Recent study by veterinarians in the United States and Canada found an increase in cannabis toxicity in dogs. Moreover, new information on symptoms, treatments, and results has also been gathered. Richard Quansah Amissah and colleagues published their findings in the open-access journal PLOS ONE on April 20, 2022.
According to ScienceDaily, pets are most usually exposed to cannabis through ingestion. However, the pets may experience varied degrees of cannabis poisoning, also known as cannabis-induced toxicosis.
While the previous research suggested that pet cannabis poisoning is on the rise. However, the exact magnitude of the problem has remained unknown.
To acquire a better understanding of cannabis toxicity in dogs, an analysis of survey data from 251 veterinarians was done in Canada and the United States.
Following the legalization of cannabis in Canada in 2018, the number of cases of cannabis poisoning grew dramatically in both the United States and Canada. Unattended consumption of cannabis edibles was the most common cause of poisoning. However, it was unclear what proportion of cannabis products were acquired for human use vs medical use by dogs.
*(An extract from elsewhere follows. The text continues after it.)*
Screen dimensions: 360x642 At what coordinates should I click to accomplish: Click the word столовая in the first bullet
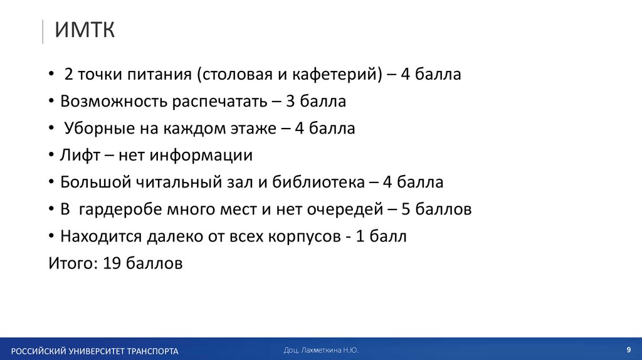[235, 75]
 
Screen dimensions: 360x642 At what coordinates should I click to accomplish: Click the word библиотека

The authors pointed out that the increase after legalization could be linked to increased cannabis use. Moreover, another reason could also have played a role and that is the greater reporting. Dogs were the most prevalent victims of cannabis poisoning. Although it was also detected in cats, iguanas, ferrets, horses, and cockatoos. The reported symptoms in dogs were, urine incontinence, confusion, and an unusually slow heart rate.
This shows that more research needs to be done on the effects of cannabis on dogs. This will assist veterinarians to devise policies to keep pets healthy amid the rise of cannabis production.